Investment bank Moelis Australia Ltd (ASX: MOE) has seen its share price hit a 52-week high of $3.95 today, a 68% jump so far since listing in April 2017 at an IPO price of $2.35 per share.
According to the company's prospectus, Moelis has grown from a small boutique financial advisory business to a financial services group active in two core segments: Corporate Advisory & Equities and Asset Management. It also has a strategic alliance with the US-listed investment bank, Moelis & Company, and Moelis & Co has retained a 40% holding in Moelis Australia.
Macquarie Group Ltd (ASX: MQG) is obviously much larger and has more business operations, but Moelis could grow into Australia's second-largest investment bank behind Macquarie.
While still in its infancy, Moelis generated $62 million of revenue in the 2016 financial year (FY16) and pro forma earnings before interest and tax (EBIT) of $18.8 million.
In the calendar year 2016 (CY16), Moelis generated $13.9 million in net profit and is forecasting $16.8 million in CY17.

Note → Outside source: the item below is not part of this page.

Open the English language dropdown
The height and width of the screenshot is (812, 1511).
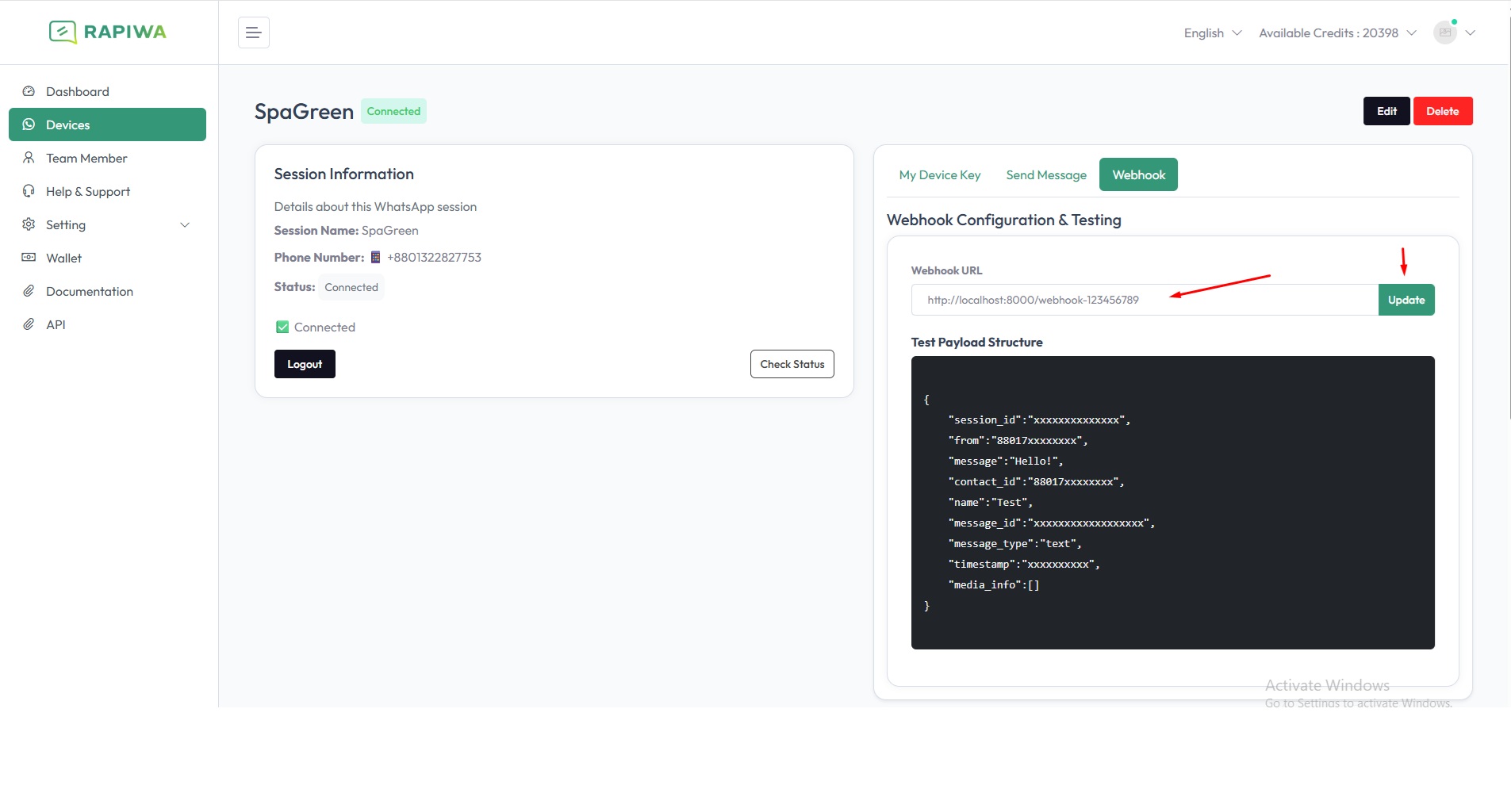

At the IPO issue price, shares were trading at an adjusted P/E of 14.6x, with an annualised dividend yield of between 2.2% and 3.6%. That may not appear attractive, especially considering the 68% increase in the share price since the IPO, but Moelis should be considered a long-term investment i.e. at least three to five years. Of the ~$60 million raised in the IPO, roughly $44 million will be used by Moelis to grow the company, according to the prospectus.
Foolish takeaway
While the current price might be high, Moelis might be one financial stock to watch closely – particularly when it reports its half-year in August 2017.